Low hemoglobin level at discharge (< 12 g per dL [120 g per L]) = 1 point
Discharge from oncology service = 2 points
Low sodium level at discharge (< 135 mEq per L [135 mmol per L]) = 1 point
Procedure during hospital stay = 1 point
Index admission type is nonelective = 1 point
Number of hospital admissions during the previous year: 0 = 0 points, 1 to 5 = 2 points, ≥ 6 = 5 points
Length of stay ≥ 5 days = 2 points
This HOSPITAL score was derived from a cohort of 9,212 patients discharged from the Brigham and Women's Hospital in Boston, Mass., and then it was externally validated using a cohort of 117,065 patients from nine large hospitals in four countries. Readmissions planned at the time of the index hospitalization and unforeseen readmissions for conditions unrelated to the original index hospitalization were considered unavoidable and were not included in the analysis of the rule.4 Unlike the LACE score, most of the components are clinical rather than administrative. The HOSPITAL rule has a possible total score of 13 points. Patients with a score of 0 to 4 have a 5.8% estimated risk of potentially avoidable readmissions, those with a score of 5 or 6 have an 11.9% estimated risk, and those with a score of 7 or more have a 22.8% estimated risk.4
Should either of these clinical decision rules be used in practice? Both have been externally validated in multiple countries and contain data that are readily available. However, both rules have only modest accuracy as measured by the c-statistic. The LACE rule requires calculation of the Charlson Comorbidity Index, which can be practically calculated only at the time of discharge or shortly thereafter. An advantage of the HOSPITAL rule is that it uses only clinical data that are available prior to discharge. This could potentially enable a physician to more readily intervene with high-risk patients before discharge. However, although both rules would in theory predict risk of readmission and early death, there are no conclusive studies to determine the actual impact of intervening based on the results of a clinical decision rule.7
Applying the Evidence
A 64-year-old man is discharged after being hospitalized for chest pain.
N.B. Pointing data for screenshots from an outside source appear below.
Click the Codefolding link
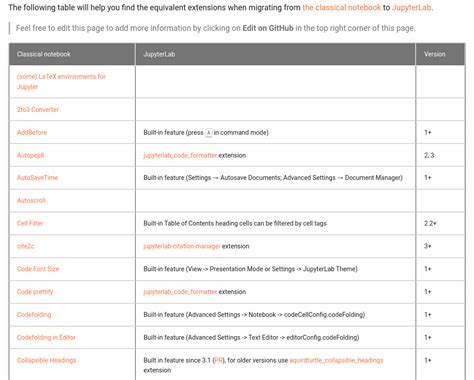Viewport: 474px width, 380px height. pyautogui.click(x=34, y=315)
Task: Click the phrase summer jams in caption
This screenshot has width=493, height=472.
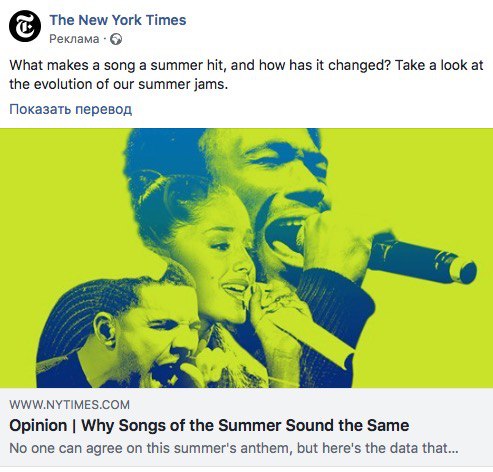Action: coord(183,85)
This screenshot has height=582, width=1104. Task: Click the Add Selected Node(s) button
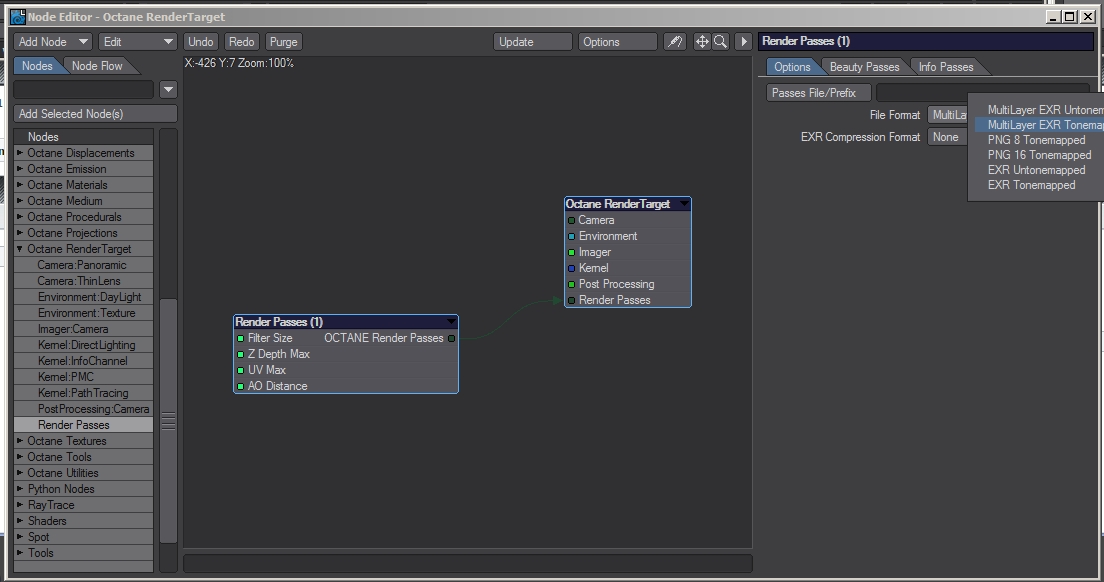tap(95, 114)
During the four-day hospitalization, he underwent a percutaneous coronary intervention for a myocardial infarction. He had a history of chronic obstructive pulmonary disease and type 2 diabetes mellitus. He had an initial sodium level of 132 mEq per L (132 mmol per L) that corrected to 140 mEq per L (140 mmol per L) prior to discharge, and a hemoglobin level of 14.1 g per dL (141 g per L) at discharge. He had not been hospitalized or to the emergency department in the previous year. What is his risk of readmission or early death within 30 days of discharge?
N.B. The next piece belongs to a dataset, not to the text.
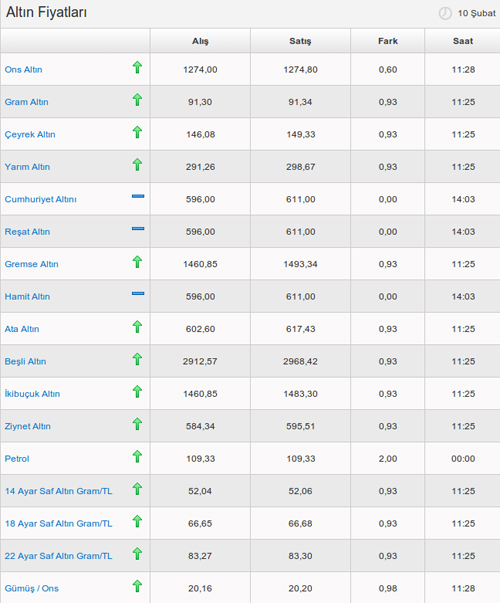Open the 14 Ayar Saf Altın Gram/TL link
Viewport: 500px width, 603px height.
click(58, 491)
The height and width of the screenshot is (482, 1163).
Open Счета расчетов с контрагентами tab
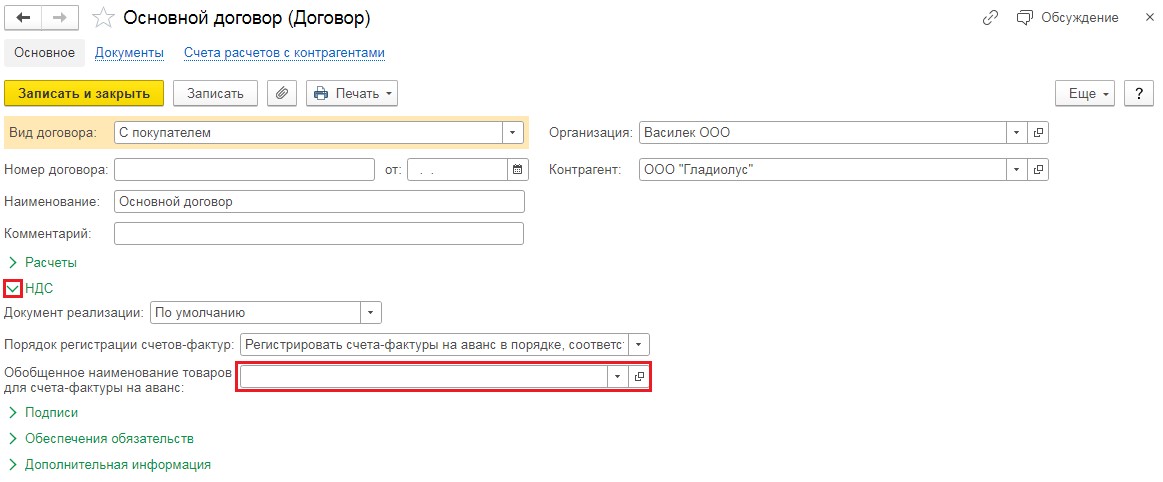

Answer: He has a HOSPITAL score of 2, with a nonelective admission and a procedure during hospitalization contributing the only points. His sodium level corrected and was not low by discharge. His estimated risk of potentially avoidable readmission is 5.8%. The patient's LACE score is 12, with points derived from the acute admission, length of stay, and comorbidity index. This corresponds to a 17.0% expected probability of death or unplanned readmission.
Because of his readmission risk, you arrange for close outpatient follow-up with you and a cardiologist, as well as coordination with a case manager, a nutritionist to optimize diet, and home-health and social workers to assess for barriers to care.